TASK STATEMENT:
Find the line with "This screenshot has width=1131, height=539." in the records below, then please transcribe it and every later line exactly, omitting the pictures and adding nothing.

MATERIAL FOR THIS TASK:
--- --- ---

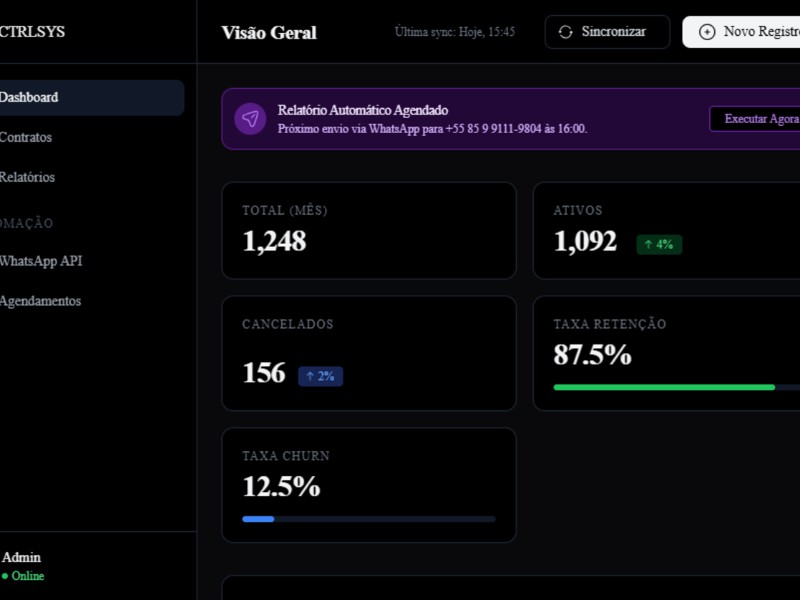The image size is (800, 600).
Task: Click the Taxa Retenção green progress bar
Action: tap(664, 387)
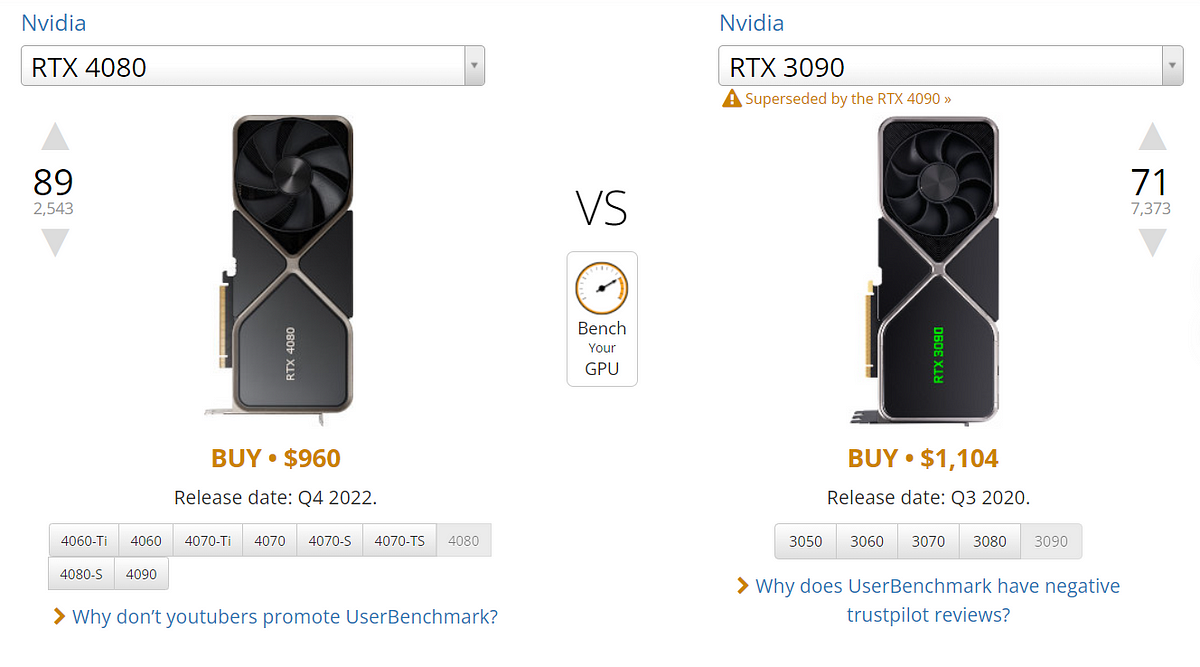Switch to the 4090 model tab
This screenshot has height=667, width=1200.
(x=141, y=575)
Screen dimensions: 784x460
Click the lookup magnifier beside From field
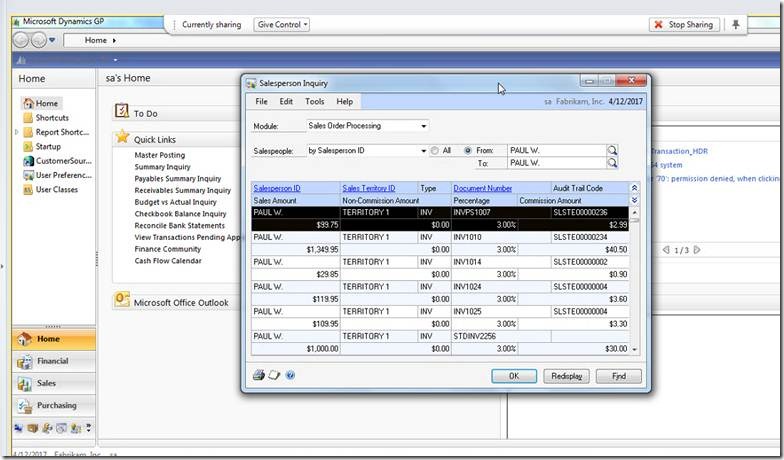[612, 151]
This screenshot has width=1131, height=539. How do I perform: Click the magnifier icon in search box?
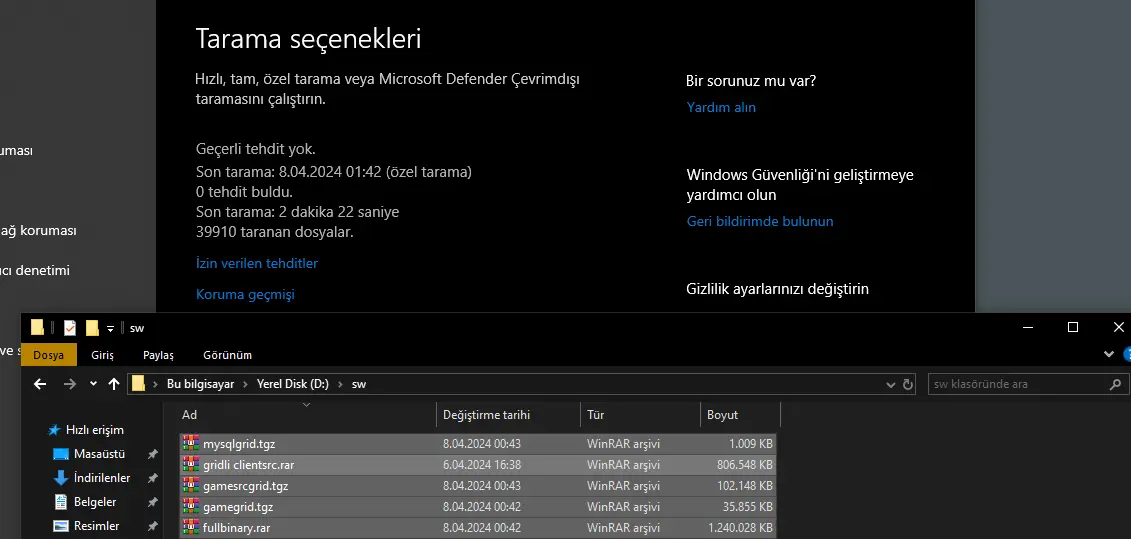[1116, 384]
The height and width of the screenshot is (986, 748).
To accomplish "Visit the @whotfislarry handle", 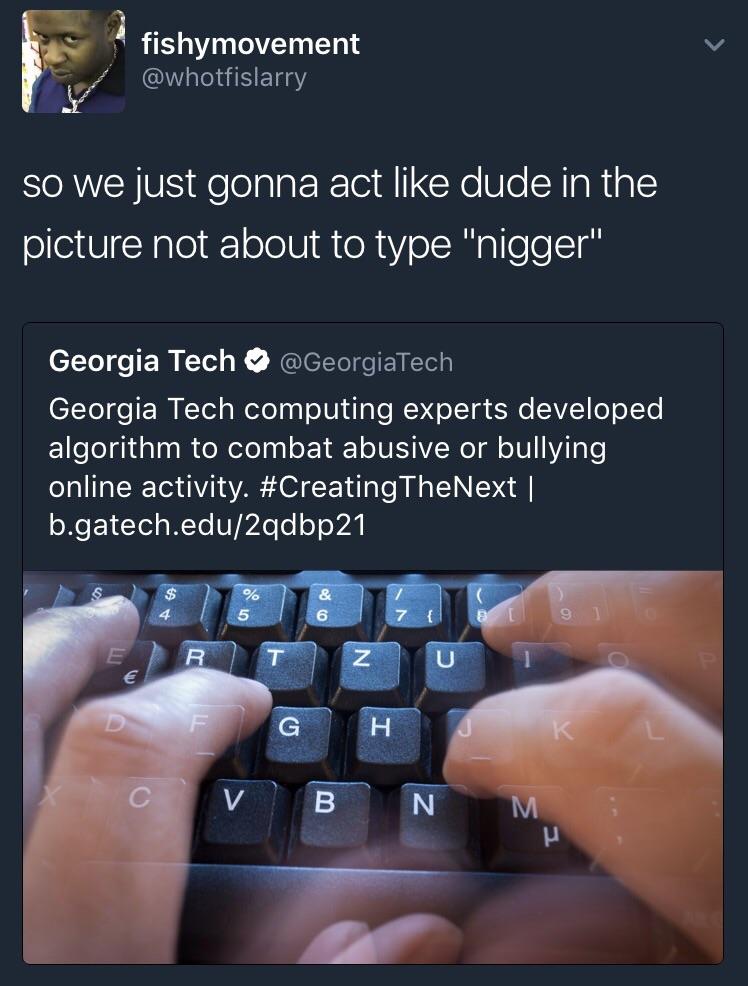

--- --- ---

TASK OUTPUT:
This screenshot has width=1131, height=539. How do I perform: Click the magnifier icon in search box?
[1116, 384]
The height and width of the screenshot is (986, 748).
To accomplish "Visit the @whotfislarry handle", 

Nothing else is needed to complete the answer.